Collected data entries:
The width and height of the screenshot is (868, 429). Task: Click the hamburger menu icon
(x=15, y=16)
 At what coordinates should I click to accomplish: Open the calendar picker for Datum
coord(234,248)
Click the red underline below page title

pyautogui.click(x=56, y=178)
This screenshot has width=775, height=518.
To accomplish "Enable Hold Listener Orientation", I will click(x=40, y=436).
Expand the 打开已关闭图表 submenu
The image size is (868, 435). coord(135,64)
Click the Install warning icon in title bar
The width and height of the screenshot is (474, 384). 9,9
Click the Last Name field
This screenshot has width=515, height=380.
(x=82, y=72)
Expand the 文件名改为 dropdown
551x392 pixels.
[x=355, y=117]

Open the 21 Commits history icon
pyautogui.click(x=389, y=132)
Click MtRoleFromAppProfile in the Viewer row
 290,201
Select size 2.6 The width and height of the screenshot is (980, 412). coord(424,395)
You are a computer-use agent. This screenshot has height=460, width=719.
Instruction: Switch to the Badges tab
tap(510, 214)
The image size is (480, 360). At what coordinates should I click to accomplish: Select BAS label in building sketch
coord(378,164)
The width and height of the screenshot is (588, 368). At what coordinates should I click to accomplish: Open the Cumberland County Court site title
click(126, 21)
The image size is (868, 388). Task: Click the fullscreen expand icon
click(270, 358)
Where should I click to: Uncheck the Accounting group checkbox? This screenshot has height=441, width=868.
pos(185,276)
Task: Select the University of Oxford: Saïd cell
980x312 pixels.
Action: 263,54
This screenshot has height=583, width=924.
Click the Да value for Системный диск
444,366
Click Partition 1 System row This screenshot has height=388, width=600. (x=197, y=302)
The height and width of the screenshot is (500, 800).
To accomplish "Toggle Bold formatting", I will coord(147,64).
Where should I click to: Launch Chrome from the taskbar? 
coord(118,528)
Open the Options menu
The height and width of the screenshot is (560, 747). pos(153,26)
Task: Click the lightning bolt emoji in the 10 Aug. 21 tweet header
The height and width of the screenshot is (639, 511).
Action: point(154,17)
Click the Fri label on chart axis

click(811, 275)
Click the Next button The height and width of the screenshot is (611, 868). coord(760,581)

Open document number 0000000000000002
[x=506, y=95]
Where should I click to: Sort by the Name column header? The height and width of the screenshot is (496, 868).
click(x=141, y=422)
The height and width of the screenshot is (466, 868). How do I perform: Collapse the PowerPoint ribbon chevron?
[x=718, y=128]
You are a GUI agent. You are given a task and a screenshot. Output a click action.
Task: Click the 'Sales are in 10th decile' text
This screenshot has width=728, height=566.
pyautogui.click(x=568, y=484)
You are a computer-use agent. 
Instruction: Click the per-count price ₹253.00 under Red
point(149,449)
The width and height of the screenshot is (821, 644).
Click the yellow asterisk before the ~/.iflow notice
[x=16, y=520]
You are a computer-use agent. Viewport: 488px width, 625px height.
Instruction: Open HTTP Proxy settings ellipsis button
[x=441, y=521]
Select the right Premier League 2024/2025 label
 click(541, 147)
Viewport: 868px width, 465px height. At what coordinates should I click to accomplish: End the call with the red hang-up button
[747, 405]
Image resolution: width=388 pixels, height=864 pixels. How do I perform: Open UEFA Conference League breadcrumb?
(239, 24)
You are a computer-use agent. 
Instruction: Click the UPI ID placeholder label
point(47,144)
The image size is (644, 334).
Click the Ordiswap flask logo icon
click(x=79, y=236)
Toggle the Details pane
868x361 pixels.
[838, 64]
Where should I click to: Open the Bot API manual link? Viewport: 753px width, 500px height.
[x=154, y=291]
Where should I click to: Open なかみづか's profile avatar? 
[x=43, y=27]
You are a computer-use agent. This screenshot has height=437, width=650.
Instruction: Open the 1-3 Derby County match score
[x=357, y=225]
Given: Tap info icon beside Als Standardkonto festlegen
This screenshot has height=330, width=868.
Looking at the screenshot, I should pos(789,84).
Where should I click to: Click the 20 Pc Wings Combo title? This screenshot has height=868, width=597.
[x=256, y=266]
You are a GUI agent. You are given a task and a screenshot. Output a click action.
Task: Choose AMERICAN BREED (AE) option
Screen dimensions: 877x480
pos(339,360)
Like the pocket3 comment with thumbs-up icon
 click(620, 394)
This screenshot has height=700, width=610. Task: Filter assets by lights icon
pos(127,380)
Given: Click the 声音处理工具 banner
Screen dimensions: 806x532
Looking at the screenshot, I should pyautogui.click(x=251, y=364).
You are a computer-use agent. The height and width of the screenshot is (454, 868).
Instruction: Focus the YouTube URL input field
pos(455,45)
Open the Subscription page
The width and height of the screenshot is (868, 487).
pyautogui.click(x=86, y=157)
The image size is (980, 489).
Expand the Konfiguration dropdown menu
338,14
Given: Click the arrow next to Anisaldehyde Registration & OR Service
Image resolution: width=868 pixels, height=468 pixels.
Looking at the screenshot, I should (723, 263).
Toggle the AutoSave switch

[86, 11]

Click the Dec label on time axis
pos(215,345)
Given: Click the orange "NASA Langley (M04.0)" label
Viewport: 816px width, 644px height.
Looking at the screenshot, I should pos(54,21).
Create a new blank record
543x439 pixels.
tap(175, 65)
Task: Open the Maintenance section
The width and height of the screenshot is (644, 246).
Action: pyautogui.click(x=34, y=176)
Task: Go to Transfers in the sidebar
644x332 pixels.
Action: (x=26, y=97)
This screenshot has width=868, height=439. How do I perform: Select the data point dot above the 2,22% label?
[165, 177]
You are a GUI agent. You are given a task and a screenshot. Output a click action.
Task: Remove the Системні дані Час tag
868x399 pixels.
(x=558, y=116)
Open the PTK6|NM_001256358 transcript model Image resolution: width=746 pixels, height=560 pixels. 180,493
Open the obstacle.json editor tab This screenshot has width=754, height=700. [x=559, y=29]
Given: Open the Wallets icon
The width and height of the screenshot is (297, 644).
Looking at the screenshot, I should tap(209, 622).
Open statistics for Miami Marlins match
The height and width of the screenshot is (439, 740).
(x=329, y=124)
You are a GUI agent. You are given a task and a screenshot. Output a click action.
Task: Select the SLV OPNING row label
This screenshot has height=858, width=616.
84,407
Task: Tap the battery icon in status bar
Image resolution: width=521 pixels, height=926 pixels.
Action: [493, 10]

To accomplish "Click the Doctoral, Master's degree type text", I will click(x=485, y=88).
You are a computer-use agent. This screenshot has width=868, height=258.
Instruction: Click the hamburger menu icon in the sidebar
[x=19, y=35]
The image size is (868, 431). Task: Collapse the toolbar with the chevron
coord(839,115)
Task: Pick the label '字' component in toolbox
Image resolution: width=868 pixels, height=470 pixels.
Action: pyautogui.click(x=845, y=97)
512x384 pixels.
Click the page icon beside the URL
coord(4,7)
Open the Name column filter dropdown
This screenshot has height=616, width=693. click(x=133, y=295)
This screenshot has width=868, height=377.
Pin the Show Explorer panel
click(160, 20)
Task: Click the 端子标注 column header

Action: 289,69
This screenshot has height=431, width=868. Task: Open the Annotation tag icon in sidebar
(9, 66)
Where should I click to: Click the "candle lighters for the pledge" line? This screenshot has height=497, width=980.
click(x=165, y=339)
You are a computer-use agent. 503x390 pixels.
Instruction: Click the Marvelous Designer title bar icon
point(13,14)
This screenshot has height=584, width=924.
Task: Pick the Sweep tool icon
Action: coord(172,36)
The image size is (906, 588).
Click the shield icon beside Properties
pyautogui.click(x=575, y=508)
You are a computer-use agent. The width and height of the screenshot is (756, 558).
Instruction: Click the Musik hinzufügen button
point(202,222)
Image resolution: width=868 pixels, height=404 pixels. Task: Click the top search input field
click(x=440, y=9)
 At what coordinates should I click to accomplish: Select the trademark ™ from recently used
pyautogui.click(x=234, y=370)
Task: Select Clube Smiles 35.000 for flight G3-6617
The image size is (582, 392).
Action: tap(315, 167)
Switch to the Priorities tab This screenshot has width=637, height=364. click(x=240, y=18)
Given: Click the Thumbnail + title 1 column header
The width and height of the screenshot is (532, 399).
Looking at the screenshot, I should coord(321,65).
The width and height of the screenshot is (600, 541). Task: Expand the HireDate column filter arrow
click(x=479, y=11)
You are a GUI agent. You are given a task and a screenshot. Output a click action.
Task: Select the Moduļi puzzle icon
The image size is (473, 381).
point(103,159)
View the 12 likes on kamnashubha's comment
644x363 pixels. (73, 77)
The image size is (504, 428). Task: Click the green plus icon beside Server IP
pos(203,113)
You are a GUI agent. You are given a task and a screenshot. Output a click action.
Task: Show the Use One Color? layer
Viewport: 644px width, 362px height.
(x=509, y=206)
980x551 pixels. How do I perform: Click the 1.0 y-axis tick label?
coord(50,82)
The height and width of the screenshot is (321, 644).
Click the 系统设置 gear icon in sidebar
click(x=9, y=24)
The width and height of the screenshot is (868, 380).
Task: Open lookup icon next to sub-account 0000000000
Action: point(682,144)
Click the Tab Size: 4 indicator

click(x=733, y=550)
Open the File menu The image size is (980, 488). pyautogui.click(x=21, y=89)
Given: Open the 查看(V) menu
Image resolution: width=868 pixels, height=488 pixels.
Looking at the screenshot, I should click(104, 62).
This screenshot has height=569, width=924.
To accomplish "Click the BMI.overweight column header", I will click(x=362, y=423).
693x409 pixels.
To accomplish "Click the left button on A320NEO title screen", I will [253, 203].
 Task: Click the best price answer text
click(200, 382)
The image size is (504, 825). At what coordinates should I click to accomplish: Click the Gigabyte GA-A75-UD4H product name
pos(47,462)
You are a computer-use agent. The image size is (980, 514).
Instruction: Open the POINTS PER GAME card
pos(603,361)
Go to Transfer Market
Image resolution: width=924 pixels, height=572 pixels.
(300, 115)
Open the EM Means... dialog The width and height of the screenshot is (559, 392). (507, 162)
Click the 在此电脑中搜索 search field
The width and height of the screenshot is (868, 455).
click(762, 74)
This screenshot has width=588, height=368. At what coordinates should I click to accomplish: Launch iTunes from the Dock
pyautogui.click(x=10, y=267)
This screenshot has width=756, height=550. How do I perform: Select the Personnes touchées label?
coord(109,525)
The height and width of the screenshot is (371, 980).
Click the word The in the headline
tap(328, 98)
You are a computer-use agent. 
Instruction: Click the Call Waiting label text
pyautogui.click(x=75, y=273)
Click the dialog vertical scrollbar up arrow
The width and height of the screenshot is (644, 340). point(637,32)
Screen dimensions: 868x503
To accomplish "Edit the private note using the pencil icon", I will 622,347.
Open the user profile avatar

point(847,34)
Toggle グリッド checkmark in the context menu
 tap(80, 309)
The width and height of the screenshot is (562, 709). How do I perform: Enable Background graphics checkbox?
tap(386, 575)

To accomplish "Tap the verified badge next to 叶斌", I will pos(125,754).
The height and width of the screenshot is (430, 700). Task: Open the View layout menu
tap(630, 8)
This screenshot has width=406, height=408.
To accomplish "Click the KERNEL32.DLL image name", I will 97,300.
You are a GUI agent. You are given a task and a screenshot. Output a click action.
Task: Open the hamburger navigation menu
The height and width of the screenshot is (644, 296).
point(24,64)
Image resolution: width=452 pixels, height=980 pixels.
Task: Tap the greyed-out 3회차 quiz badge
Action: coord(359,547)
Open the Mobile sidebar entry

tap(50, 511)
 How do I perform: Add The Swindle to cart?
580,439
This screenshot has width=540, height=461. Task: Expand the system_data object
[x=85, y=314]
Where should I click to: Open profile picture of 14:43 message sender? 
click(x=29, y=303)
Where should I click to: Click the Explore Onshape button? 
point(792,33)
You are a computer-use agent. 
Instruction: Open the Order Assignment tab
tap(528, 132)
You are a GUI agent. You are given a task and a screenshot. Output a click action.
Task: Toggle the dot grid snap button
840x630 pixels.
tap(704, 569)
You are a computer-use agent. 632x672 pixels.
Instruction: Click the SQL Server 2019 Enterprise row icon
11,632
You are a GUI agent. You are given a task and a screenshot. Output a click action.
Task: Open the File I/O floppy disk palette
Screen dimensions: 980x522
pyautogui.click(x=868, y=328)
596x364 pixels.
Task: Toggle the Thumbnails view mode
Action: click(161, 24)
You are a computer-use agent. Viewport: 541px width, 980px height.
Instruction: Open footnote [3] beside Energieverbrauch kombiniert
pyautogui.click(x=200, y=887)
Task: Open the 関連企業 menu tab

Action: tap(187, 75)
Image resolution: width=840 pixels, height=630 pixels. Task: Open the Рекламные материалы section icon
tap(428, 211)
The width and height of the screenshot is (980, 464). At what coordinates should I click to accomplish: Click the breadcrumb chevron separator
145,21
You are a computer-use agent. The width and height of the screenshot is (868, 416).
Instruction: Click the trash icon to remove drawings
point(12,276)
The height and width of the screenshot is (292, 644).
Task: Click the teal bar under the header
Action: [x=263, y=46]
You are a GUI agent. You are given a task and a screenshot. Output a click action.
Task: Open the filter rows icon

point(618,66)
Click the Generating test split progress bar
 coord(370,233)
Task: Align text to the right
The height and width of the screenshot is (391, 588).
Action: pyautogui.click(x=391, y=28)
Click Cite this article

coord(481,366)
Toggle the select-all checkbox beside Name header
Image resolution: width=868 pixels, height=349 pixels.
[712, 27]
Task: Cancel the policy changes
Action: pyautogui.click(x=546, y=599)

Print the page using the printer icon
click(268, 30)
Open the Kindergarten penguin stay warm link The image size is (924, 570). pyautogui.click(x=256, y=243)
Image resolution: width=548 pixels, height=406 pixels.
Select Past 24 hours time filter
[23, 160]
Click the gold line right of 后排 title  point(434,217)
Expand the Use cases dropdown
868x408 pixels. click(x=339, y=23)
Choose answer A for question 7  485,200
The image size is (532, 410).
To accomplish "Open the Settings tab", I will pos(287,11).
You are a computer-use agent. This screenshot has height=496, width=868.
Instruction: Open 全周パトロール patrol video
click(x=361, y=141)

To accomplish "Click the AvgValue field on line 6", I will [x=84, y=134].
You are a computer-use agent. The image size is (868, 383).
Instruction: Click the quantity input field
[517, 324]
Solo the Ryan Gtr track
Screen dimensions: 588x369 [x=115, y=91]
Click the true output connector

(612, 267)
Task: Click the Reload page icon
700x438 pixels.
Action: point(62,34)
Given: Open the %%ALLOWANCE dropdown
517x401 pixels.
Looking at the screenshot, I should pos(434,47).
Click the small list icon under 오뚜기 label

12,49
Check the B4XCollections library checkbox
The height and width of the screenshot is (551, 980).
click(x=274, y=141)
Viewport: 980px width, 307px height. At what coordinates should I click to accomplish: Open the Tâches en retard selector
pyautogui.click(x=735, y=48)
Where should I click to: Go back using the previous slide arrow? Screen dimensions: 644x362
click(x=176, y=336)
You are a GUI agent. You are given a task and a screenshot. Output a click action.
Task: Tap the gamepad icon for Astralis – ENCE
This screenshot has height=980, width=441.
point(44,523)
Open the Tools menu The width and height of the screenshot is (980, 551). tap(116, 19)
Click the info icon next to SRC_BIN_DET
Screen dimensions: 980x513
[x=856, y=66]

* _Activity_
The answer is the lines above between the line holding "Click the 系统设置 gear icon in sidebar" and the line holding "You are a computer-use agent. The image size is (980, 514).", inclusive, each written out exactly, and no others.

* _Output_
Click the 系统设置 gear icon in sidebar
click(x=9, y=24)
The width and height of the screenshot is (868, 380).
Task: Open lookup icon next to sub-account 0000000000
Action: point(682,144)
Click the Tab Size: 4 indicator

click(x=733, y=550)
Open the File menu The image size is (980, 488). pyautogui.click(x=21, y=89)
Given: Open the 查看(V) menu
Image resolution: width=868 pixels, height=488 pixels.
Looking at the screenshot, I should click(104, 62).
This screenshot has height=569, width=924.
To accomplish "Click the BMI.overweight column header", I will click(x=362, y=423).
693x409 pixels.
To accomplish "Click the left button on A320NEO title screen", I will [253, 203].
 Task: Click the best price answer text
click(200, 382)
The image size is (504, 825). At what coordinates should I click to accomplish: Click the Gigabyte GA-A75-UD4H product name
pos(47,462)
You are a computer-use agent. The image size is (980, 514).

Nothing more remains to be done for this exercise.